**DOCUMENT TEXT**
★ ★ ★ ★
“It Can Be Half-True While Being All Wrong”: A Conversation with Hung Q. Tu

Deputy editor Sydney Van To talks to Hung Q. Tu about San Francisco, the postmodern present, and capitalist ideology. Hung Q. Tu’s poetry collection The New Boma is out now by Dogpark Collective.

Sydney Van To: It has been almost twenty years since your last book, which is one of the largest gaps I’ve ever seen in a poet’s career. And now you already have another manuscript so soon after The New Boma. What is the reason for your return to poetry, if it’s accurate to call this a return at all? 

Hung Q. Tu: Much had to do with physically leaving San Francisco and the poetry scene in the early aughts. That was a period of extreme gentrification where block after block was seemingly falling to this phenomenon as if they were dominoes and I found myself among the casualties. Looking at where San Francisco is now, those days seem rather leisurely in its pace. But I never stopped writing, just thinking the work would remain private. The opportunity for publication was a bolt from the blue when Caleb Beckwith (the publisher) just literally happened to come across proofs for some poems that I published in a journal his wife was type-setting. And the rest, as they say, is history.

SVT: Compared to your earlier two collections Verisimilitude and Structures of Feeling, the poems in The New Boma tend to be shorter. In some ways, this is a facile distinction because most of your poems still have the same pacing, namely, a rapid-fire series of jokes, remarks, rhetorical arguments, or as you call them, “toy poems.” But now, you seem to want to get to the punchline faster, and these punchlines also land heavier.

HQT: Compared with The New Boma, the earlier work, as I remember them, are less disciplined and more of a stream of loosely related critiques and rawer in its emotion, whether amused or more often, disgust. The New Boma, especially the blockier poems, works behind an affected persona. At the same time, the work is more straight-forward and more concerned with meaning (whatever that means).

SVT: I also found that the affected persona of The New Boma made the poems more comprehensible, at least on my end. What kind of persona is this?

HQT: I guess you could say the persona is a simple-minded person, given to shock and surprise.  The purpose may be to erase myself to the extent possible and to see things anew while coming from a place of gullibility. In this way, perhaps it disarms the reader a bit and makes the work more approachable. 

SVT: A second difference is how they relate to the present. Both are critical of our postmodern experience under capitalism, but The New Boma seems to amplify the bizarreness of the present, particularly through images pulled from horror, science fiction, and dystopian genres. For you, the most disorientating thing is that nothing has fundamentally changed in the last several decades, despite our real experiences of technological and economic acceleration.
★ ★ ★ ★
**SUPPLIED ENTRIES**
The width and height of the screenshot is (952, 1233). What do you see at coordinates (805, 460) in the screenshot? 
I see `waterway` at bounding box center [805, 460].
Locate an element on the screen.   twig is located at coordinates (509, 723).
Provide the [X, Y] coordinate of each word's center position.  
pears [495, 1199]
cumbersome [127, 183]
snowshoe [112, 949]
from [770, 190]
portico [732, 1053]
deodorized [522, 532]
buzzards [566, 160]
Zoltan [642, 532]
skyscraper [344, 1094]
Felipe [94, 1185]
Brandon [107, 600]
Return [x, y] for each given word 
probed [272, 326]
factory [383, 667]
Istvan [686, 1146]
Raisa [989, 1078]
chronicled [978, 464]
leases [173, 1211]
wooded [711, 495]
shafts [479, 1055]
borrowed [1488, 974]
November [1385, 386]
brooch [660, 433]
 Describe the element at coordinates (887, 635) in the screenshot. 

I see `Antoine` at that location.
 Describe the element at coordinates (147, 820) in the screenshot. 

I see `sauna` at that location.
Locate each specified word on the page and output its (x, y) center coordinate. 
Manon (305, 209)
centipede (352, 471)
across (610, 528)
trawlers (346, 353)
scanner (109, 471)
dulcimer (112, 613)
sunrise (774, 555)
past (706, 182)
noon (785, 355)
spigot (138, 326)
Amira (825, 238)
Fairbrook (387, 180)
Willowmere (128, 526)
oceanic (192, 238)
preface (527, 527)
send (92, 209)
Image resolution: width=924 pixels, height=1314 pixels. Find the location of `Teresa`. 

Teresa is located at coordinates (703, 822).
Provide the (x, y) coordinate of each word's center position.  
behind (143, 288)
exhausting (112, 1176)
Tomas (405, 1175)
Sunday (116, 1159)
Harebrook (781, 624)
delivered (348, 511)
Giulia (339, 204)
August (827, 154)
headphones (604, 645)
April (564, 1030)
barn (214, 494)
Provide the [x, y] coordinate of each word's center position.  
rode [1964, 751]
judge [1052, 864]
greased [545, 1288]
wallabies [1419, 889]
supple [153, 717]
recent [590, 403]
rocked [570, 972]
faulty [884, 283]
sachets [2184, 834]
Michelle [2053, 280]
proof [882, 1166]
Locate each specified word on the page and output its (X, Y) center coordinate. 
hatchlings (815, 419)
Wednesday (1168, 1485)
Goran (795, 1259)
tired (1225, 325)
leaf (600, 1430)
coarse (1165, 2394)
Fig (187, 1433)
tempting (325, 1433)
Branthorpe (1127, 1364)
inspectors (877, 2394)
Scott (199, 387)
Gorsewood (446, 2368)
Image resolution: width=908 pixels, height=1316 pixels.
★ ★ ★ ★
**WORK INSTRUCTIONS**
a) Answer these about the Hung Q. Tu interview:
(i) Which press published The New Boma?
(ii) What are the titles of Tu's two earlier collections?
(iii) How does Tu describe the persona in The New Boma?
b) Duplicate the stretch of the Hung Q. Tu interview from "Deputy editor Sydney" through "by Dogpark Collective.".

**ANSWERS TO THE EXERCISE**
a)
(i) Dogpark Collective.
(ii) Verisimilitude and Structures of Feeling.
(iii) As a simple-minded person, given to shock and surprise.

b)
Deputy editor Sydney Van To talks to Hung Q. Tu about San Francisco, the postmodern present, and capitalist ideology. Hung Q. Tu’s poetry collection The New Boma is out now by Dogpark Collective.